● Excerpt provided:
— start —
At first glance, Stephanie Bendixsen is not an obvious choice to host a television show about computer games.
To start with, she is a bubbly, outgoing young woman in a field stereotypically dominated by introverted, socially awkward teenage boys.
Added to that, the 24-year-old joined the gaming community relatively later in life than most hard-core gamers, after being banned from having her own gaming console as a child.
But the newest host of ABC2's Good Game - the cult review show that bills itself as "for gamers by gamers" - is not one to let a few stereotypes hold her back.
The self-confessed geek, who goes by the game name "Hex", is quite happy to squirrel herself away in a room for hours, sometimes days, at a time playing video games and immersing herself in the gaming culture.
As she is quick to point out, a survey by the Australian Interactive Games and Entertainment Association last year revealed 46 per cent of gamers are female and the number is steadily increasing.
"I think girls just need to be more vocal about being geeky and being into games," she says.
"Thankfully there are a lot of nerds out there. I like nerdy guys.
"A guy who knows his way around a computer, that is the way to my heart."
Born to non-gaming parents, Hex says she was forced to sneak over to a friend's house and put in serious hours on their Sega Megadrive.
But when she finished high school, she decided to build a computer that was fast and powerful enough to run games.
"It was a whirlwind because I had to condense what most people had as a whole childhood and life of gaming into a short period of time," she says. "I feel like I had to fight for my right to game.
"The irony of it is that I never had video games as a kid and now my parents, who have been so supportive of my television aspirations, are seeing how relevant video gaming is to my career."
— end —
● Set tasks:
1. From the profile of the Good Game host, duplicate the passage starting with "The self-confessed geek, who" and going on through "like nerdy guys.".
2. In the profile of the Good Game host, what game name does Stephanie Bendixsen go by?
3. Translate this sentence from the profile of the Good Game host into Spanish: "But when she finished high school, she decided to build a computer that was fast and powerful enough to run games."

● Recorded data:
— start —
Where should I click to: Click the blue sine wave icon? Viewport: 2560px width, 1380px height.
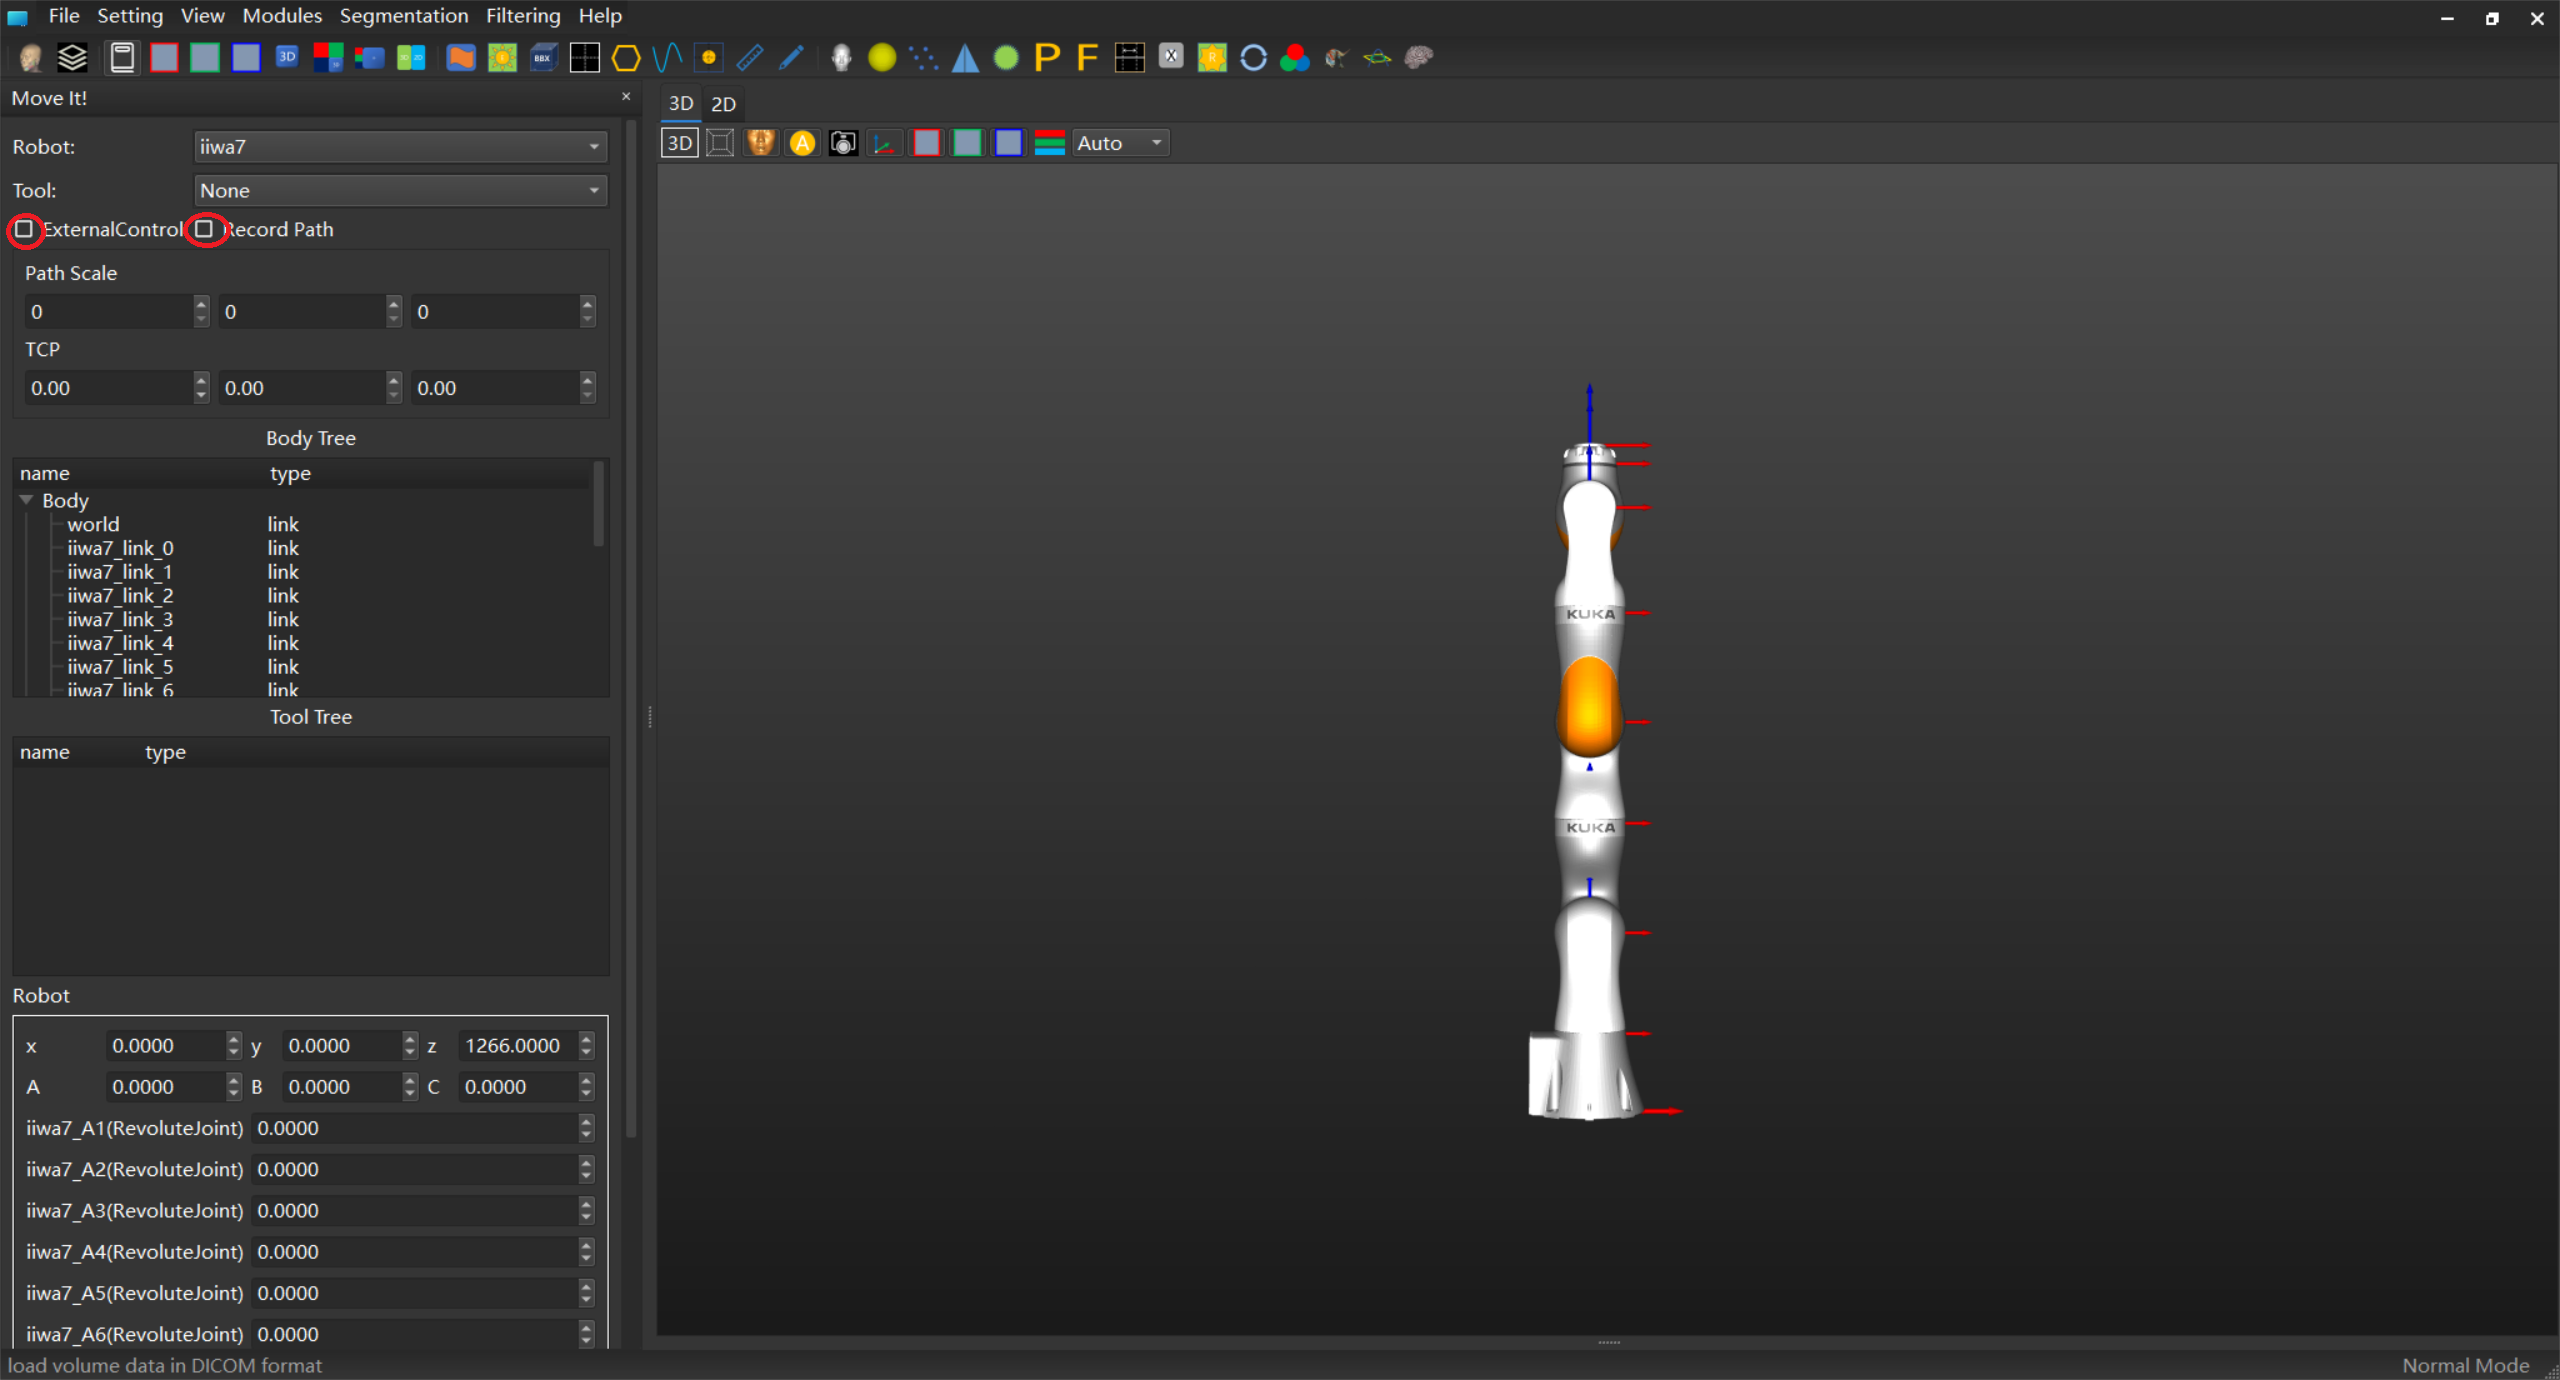point(667,58)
— end —
● Task-by-task results:
1.
The self-confessed geek, who goes by the game name "Hex", is quite happy to squirrel herself away in a room for hours, sometimes days, at a time playing video games and immersing herself in the gaming culture.
As she is quick to point out, a survey by the Australian Interactive Games and Entertainment Association last year revealed 46 per cent of gamers are female and the number is steadily increasing.
"I think girls just need to be more vocal about being geeky and being into games," she says.
"Thankfully there are a lot of nerds out there. I like nerdy guys.

2. She goes by "Hex."

3. Pero cuando terminó la secundaria, decidió armar una computadora lo bastante rápida y potente como para ejecutar juegos.